Прежде чем двинуться в путь, Феликс долгим взглядом окинул пустынную дорогу. Она, петляя, убегала в глубь долины. Пласты снега, покрывавшие ее, бледным светом искрились под серым небом. Быть может, по этой самой дороге придет Лопес, посланник Вальдивиа, чтобы в последний раз пригрозить Ошоа.
* * *
— Мне бы очень хотелось присутствовать при том, когда ты будешь передавать Ошоа поручение господина Вальдера, — сказал мне Феликс.
Вот почему, когда окончились вечерние занятия, мы оба насторожились, прислушиваясь к шумам площади. Мы ждали тонкого поскрипывания полозьев и звучного голоса господина Ляпюжада, подгонявшего упряжку волов.
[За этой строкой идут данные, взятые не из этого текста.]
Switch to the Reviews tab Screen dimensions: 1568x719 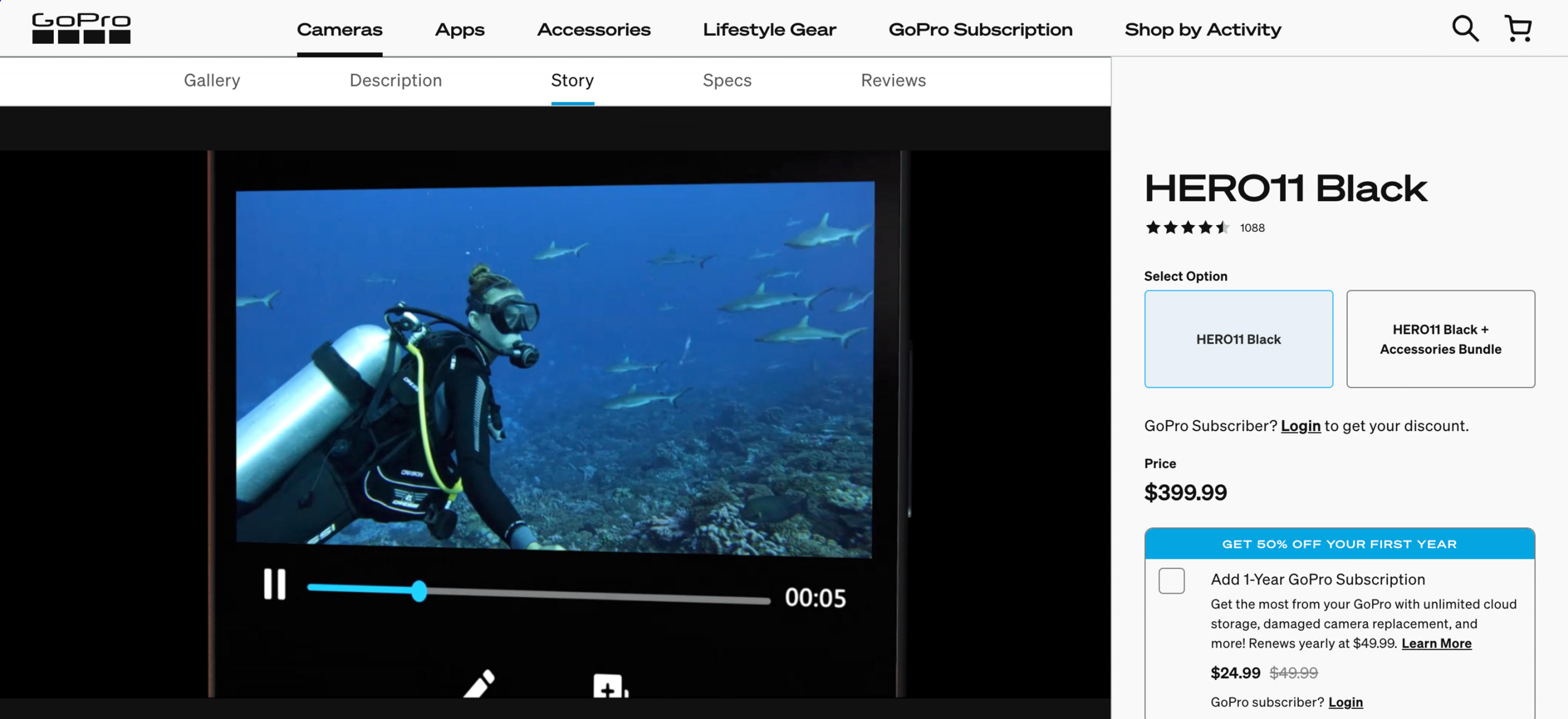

Учитель распустил нас, а саней все еще не было видно. Снежные хлопья снова замелькали над деревней.
Мы решили отправиться навстречу нашим дровосекам.
— Живее! — скомандовал Феликс. — Ничего нельзя предугадать… Может быть, этот Лопес уже бродит где-нибудь в окрестностях…
Метрах в ста от деревни мы успокоились. Протяжное «Эй-эй!» известило нас о приближении саней. Тяжело ступая, волы двигались по снегу, пар вился над их мордами — с трудом тянули они сани, доверху груженные дубовыми и буковыми дровами.
В надвигающейся ночи, на фоне заснеженной лужайки, вырисовывались силуэты коренастых фигур Ляпюжада и моего отца. Рядом с ними браво шагал наш постоялец. Усталости не было заметно в его движениях. По-видимому, он затратил не много сил, ограничившись тем, что наблюдал за работой дровосеков. Его мягкая шляпа и пальто были густо усыпаны снежными хлопьями. Холод и ходьба по горам разрумянили его лицо. Он заметил нас издалека и приветливо помахал рукой.
— Дети мои, — весело крикнул он нам, — какая жалость, что вы не могли пойти с нами! Упустили прекрасный денек! Надо было обождать до четверга.
— В четверг, — прошептал отец, озабоченно глядя на небо, — мы все будем под снегом!
— Я в восторге от этого дня! — добавил господин Дюран. — Отлично прогулялся, отлично поел, помогал грузить. Представьте себе, дети мои, что я даже правил волами. Уверяю вас! Господин Ляпюжад дал мне свое стрекало. Чудесно! Я научился новому ремеслу.
Он потирал руки и шел бодрым шагом между мною и Феликсом. Мой товарищ подмигнул мне. Это был подходящий момент. Я перевел дыхание и начал:
— Господин Дюран, вам звонили сегодня во второй половине дня, примерно около часа…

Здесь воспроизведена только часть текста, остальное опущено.